Word-for-word repetition of the records below is needed, but only from the line holding "This screenshot has" through the final line, with pictures excluded.

# RECORDS SUPPLIED
*** Begin section ***
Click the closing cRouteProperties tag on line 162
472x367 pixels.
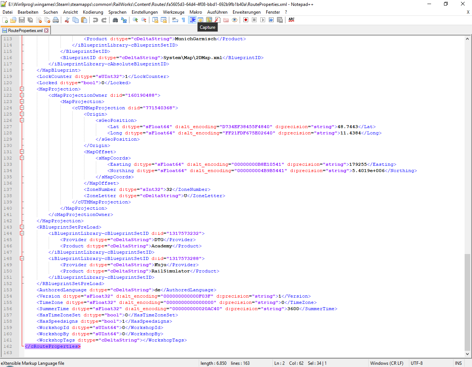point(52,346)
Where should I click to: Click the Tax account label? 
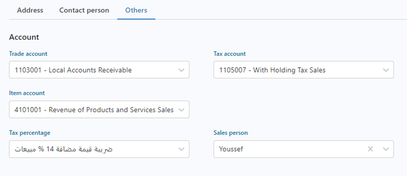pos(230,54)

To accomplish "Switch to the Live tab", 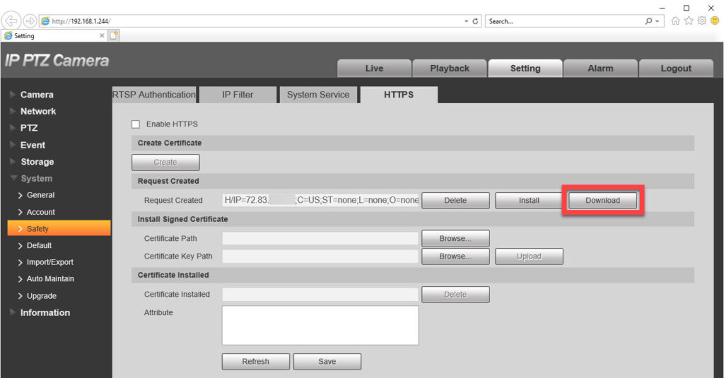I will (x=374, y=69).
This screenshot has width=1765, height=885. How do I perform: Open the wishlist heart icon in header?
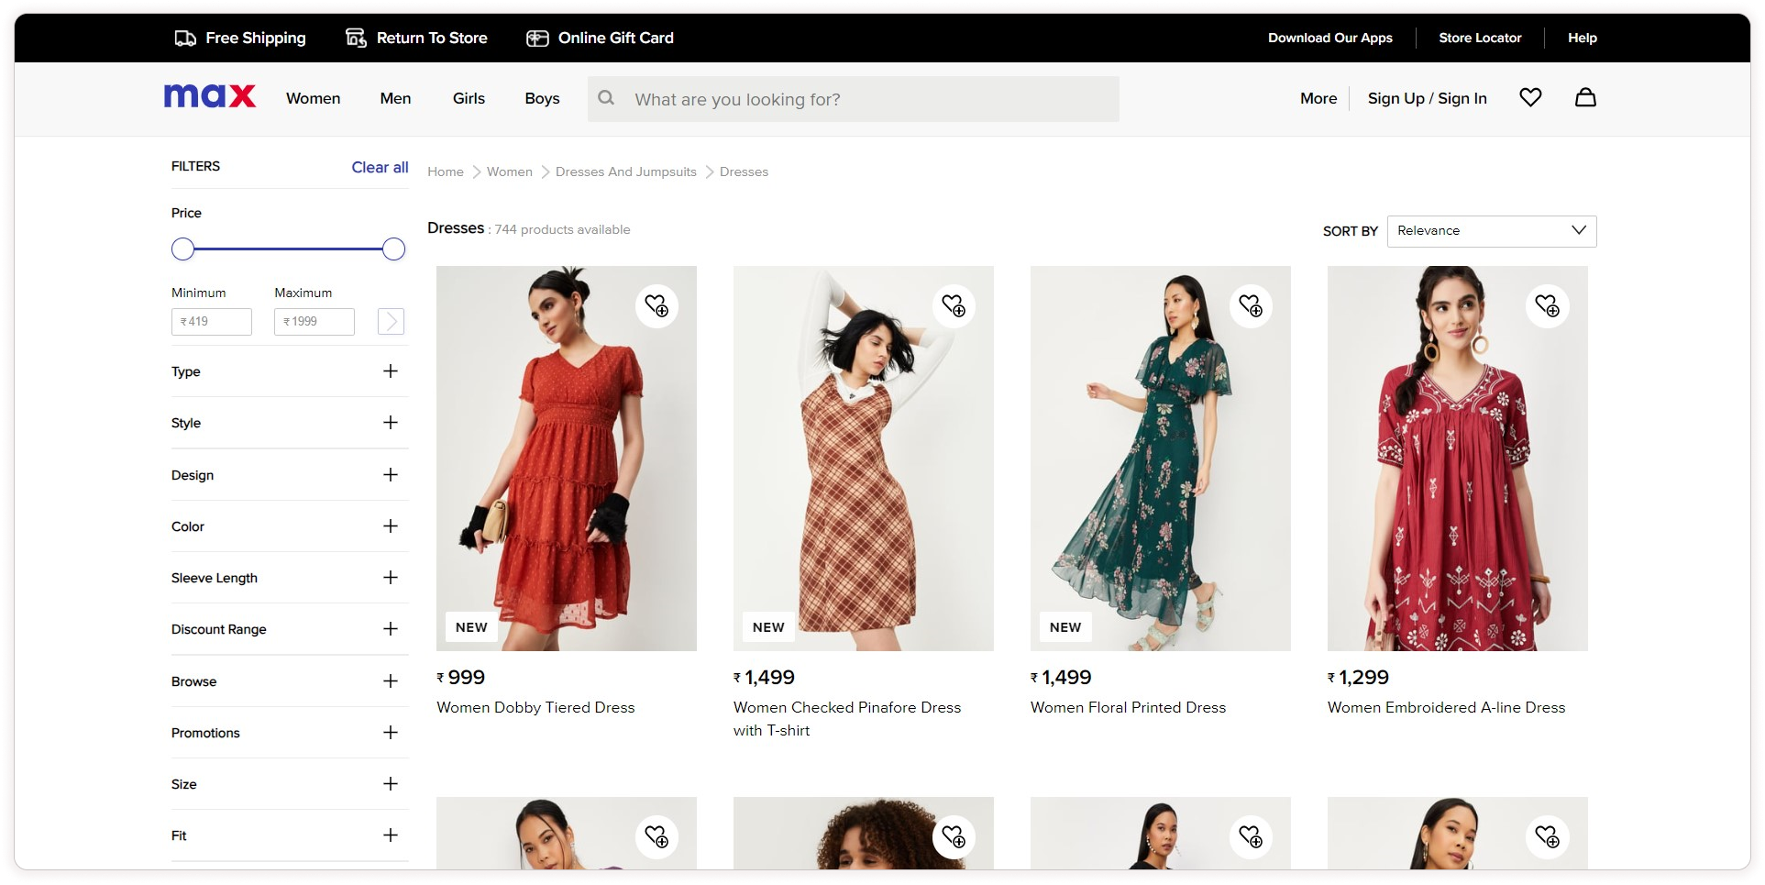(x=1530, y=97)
*** End section ***
# RESULT BELOW
This screenshot has width=1765, height=885. How do I perform: Open the wishlist heart icon in header?
(x=1530, y=97)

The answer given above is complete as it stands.